## Your task:
The copy must run from the line containing "The image size" through the final line of the records, both included, exactly as written. It should contain no pictures.

## Given entries:
··········
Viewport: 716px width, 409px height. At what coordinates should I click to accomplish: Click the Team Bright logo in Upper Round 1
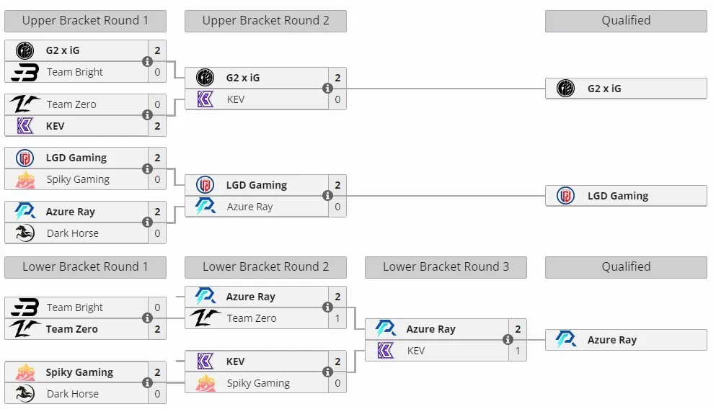click(x=25, y=72)
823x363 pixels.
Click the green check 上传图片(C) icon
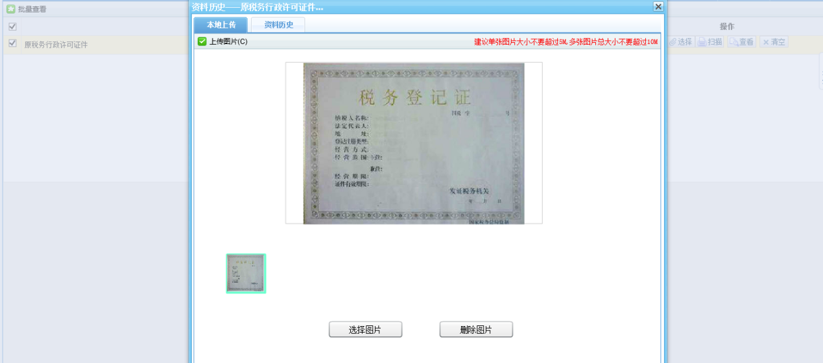point(202,42)
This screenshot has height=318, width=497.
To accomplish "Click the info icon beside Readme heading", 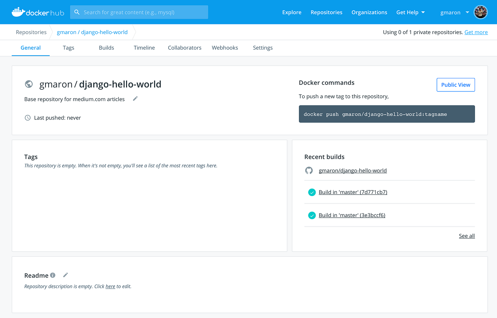I will pyautogui.click(x=53, y=275).
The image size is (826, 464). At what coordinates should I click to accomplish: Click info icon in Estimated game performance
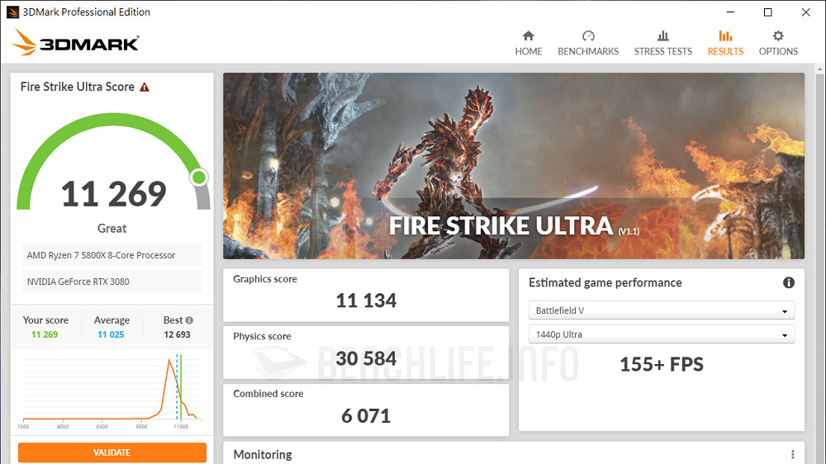pyautogui.click(x=789, y=282)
··········
## Exercise answer:
The image size is (826, 464). At what coordinates should I click to accomplish: Click info icon in Estimated game performance
pyautogui.click(x=789, y=282)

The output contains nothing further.